European Centre for Counterterrorism and Intelligence Studies-Germany and Netherlands.
By Suadad al-Salhy
The untold tragedy of Iraq’s Shia Turkmen women abducted by Islamic State
Middleeasteye – Like the Yazidis, hundreds were captured and killed by the militant group in 2014. But families, community leaders and officials have turned a blind eye
The efforts to free Yazidi women and children abducted by the Islamic State (IS) group have brought worldwide support and attention, and won one of their number the Nobel Peace Prize. Yet hundreds of Shia Turkmen women also kidnapped in the 2014 IS rampage have been denied the opportunity for freedom, accountability and closure due to the silence and denial of their community’s leaders, Iraqi officials, activists and international human rights organisations told Middle East Eye.

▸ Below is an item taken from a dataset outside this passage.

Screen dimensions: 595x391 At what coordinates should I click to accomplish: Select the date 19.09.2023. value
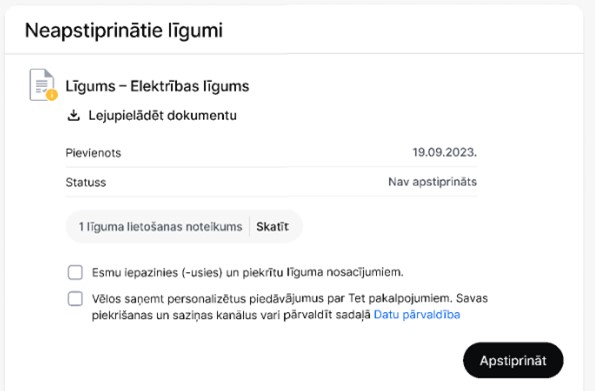[444, 153]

The militants’ bloody and brutal assault on northwest Iraq in August 2014 is often referred to as the Yazidi genocide, with some 3,000 Yazidis murdered and perhaps another 7,000 abducted. Barely recognised amid those crimes, are the hundreds of Turkmen women also taken into captivity. Most are Shia from the Turkmen-dominated rural town of Tal Afar, 80 km west of Mosul. They were seized in the neighbouring Yazidi-majority town of Sinjar, where they and their families sought refuge after IS had taken control of Tal Afar several weeks earlier.
The vast majority are not even registered as missing, officials and activists say. And no real official or non-governmental campaign efforts have been made to seek them out and bring them home, despite information clearly indicating that they are in camps run by Kurdish and Turkish forces in Syria.”Legally, these [kidnapped] women do not exist, as they are either registered by their families as being killed by IS or simply not present,” Hayman Ramzi, director of the Tulay Organisation for Turkmen Affairs, told MEE.
“The men of the victims’ families have been refusing to declare that one of their daughters was kidnapped.”Faced with silence, the extent of the abductions only began to emerge to the Tulay Organisation over time.”Throughout the years we worked on this issue, we usually found out that there was a kidnapped woman here or there by chance, when a distant relative spoke about it,” Ramzi said.
“The families of these women are refusing to admit that they were kidnapped by IS. We were receiving death threats from some of them when we told them that we had information confirming that one of their women had been kidnapped.”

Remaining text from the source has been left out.